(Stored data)
_____

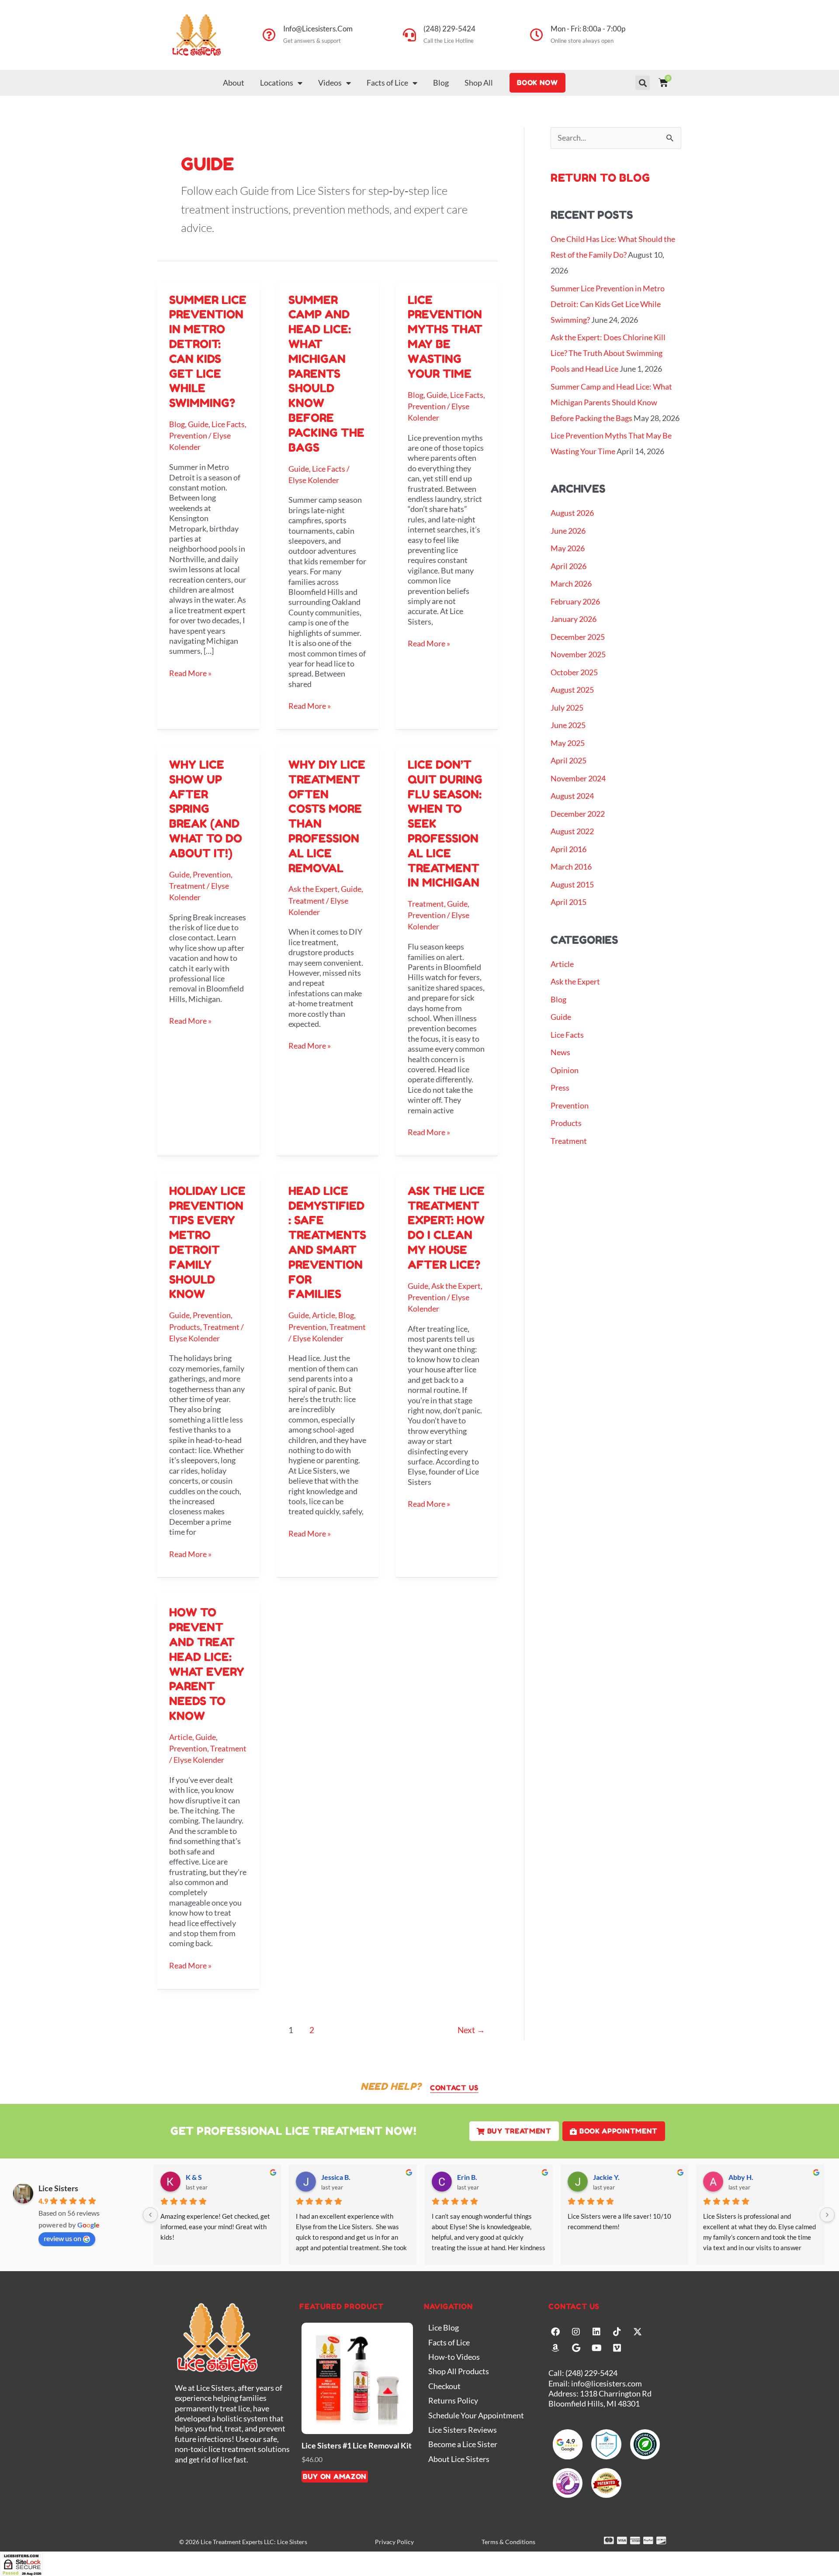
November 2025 (578, 654)
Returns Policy (453, 2400)
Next (471, 2030)
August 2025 (572, 689)
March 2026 (571, 583)
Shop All (479, 82)
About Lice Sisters (458, 2459)
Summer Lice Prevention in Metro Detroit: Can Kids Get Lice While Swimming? (608, 304)
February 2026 (575, 601)
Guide (198, 424)
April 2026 (568, 566)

_____

Each line from the one containing "Shop All (479, 82)" to the final line of the entries above must be returned exactly, and no other line may appear.

→ Output below
Shop All (479, 82)
About Lice Sisters (458, 2459)
Summer Lice Prevention in Metro Detroit: Can Kids Get Lice While Swimming? (608, 304)
February 2026 (575, 601)
Guide (198, 424)
April 2026 (568, 566)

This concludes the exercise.